___ SUPPLIED RECORDS

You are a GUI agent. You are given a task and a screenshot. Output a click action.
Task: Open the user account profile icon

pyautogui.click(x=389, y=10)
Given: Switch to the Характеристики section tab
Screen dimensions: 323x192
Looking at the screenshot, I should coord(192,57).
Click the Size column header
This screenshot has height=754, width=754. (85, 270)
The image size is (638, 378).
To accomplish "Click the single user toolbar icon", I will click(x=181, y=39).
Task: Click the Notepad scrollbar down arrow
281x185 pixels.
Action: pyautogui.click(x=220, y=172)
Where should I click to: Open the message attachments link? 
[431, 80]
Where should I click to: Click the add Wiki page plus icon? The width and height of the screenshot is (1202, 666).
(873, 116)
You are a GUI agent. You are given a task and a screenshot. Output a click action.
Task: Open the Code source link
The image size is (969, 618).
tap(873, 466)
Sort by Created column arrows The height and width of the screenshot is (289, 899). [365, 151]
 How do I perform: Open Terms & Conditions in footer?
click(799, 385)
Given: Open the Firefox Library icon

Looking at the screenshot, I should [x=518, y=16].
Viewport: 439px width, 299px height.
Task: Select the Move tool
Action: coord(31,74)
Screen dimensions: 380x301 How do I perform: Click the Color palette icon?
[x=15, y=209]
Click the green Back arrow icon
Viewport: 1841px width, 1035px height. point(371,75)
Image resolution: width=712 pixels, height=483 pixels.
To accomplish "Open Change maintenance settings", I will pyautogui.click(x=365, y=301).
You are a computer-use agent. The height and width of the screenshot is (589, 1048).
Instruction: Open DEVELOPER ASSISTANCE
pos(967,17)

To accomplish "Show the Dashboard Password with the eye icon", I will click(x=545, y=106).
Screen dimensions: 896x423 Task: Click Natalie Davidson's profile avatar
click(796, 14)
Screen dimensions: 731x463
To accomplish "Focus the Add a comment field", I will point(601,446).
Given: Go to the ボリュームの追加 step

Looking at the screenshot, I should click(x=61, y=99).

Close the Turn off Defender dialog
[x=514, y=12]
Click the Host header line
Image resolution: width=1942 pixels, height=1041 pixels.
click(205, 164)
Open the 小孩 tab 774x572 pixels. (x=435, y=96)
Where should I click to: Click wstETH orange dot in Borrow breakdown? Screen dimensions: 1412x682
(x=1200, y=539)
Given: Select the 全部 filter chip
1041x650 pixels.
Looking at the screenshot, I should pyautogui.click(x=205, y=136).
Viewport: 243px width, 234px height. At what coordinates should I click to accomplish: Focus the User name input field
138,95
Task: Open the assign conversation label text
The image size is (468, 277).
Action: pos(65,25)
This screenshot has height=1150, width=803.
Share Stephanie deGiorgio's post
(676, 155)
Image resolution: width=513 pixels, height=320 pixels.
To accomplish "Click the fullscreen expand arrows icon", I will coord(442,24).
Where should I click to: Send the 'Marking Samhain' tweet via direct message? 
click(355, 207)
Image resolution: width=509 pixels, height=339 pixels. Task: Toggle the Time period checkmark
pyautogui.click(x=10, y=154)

______

Copy the data above line for line, without changing anything.

You are a GUI agent. You are given a task and a screenshot. Output a click action.
Task: Open the user account profile icon

pyautogui.click(x=389, y=10)
Given: Switch to the Характеристики section tab
Screen dimensions: 323x192
Looking at the screenshot, I should coord(192,57).
Click the Size column header
This screenshot has height=754, width=754. (85, 270)
The image size is (638, 378).
To accomplish "Click the single user toolbar icon", I will click(x=181, y=39).
Task: Click the Notepad scrollbar down arrow
281x185 pixels.
Action: pyautogui.click(x=220, y=172)
Where should I click to: Open the message attachments link? 
[431, 80]
Where should I click to: Click the add Wiki page plus icon? The width and height of the screenshot is (1202, 666).
(873, 116)
You are a GUI agent. You are given a task and a screenshot. Output a click action.
Task: Open the Code source link
The image size is (969, 618).
tap(873, 466)
Sort by Created column arrows The height and width of the screenshot is (289, 899). [365, 151]
 How do I perform: Open Terms & Conditions in footer?
click(799, 385)
Given: Open the Firefox Library icon

Looking at the screenshot, I should [x=518, y=16].
Viewport: 439px width, 299px height.
Task: Select the Move tool
Action: coord(31,74)
Screen dimensions: 380x301 How do I perform: Click the Color palette icon?
[x=15, y=209]
Click the green Back arrow icon
Viewport: 1841px width, 1035px height. point(371,75)
Image resolution: width=712 pixels, height=483 pixels.
To accomplish "Open Change maintenance settings", I will pyautogui.click(x=365, y=301).
You are a computer-use agent. The height and width of the screenshot is (589, 1048).
Instruction: Open DEVELOPER ASSISTANCE
pos(967,17)

To accomplish "Show the Dashboard Password with the eye icon", I will click(x=545, y=106).
Screen dimensions: 896x423 Task: Click Natalie Davidson's profile avatar
click(796, 14)
Screen dimensions: 731x463
To accomplish "Focus the Add a comment field", I will point(601,446).
Given: Go to the ボリュームの追加 step

Looking at the screenshot, I should click(x=61, y=99).

Close the Turn off Defender dialog
[x=514, y=12]
Click the Host header line
Image resolution: width=1942 pixels, height=1041 pixels.
click(205, 164)
Open the 小孩 tab 774x572 pixels. (x=435, y=96)
Where should I click to: Click wstETH orange dot in Borrow breakdown? Screen dimensions: 1412x682
(x=1200, y=539)
Given: Select the 全部 filter chip
1041x650 pixels.
Looking at the screenshot, I should pyautogui.click(x=205, y=136).
Viewport: 243px width, 234px height. At what coordinates should I click to accomplish: Focus the User name input field
138,95
Task: Open the assign conversation label text
The image size is (468, 277).
Action: pos(65,25)
This screenshot has height=1150, width=803.
Share Stephanie deGiorgio's post
(676, 155)
Image resolution: width=513 pixels, height=320 pixels.
To accomplish "Click the fullscreen expand arrows icon", I will coord(442,24).
Where should I click to: Send the 'Marking Samhain' tweet via direct message? 
click(355, 207)
Image resolution: width=509 pixels, height=339 pixels. Task: Toggle the Time period checkmark
pyautogui.click(x=10, y=154)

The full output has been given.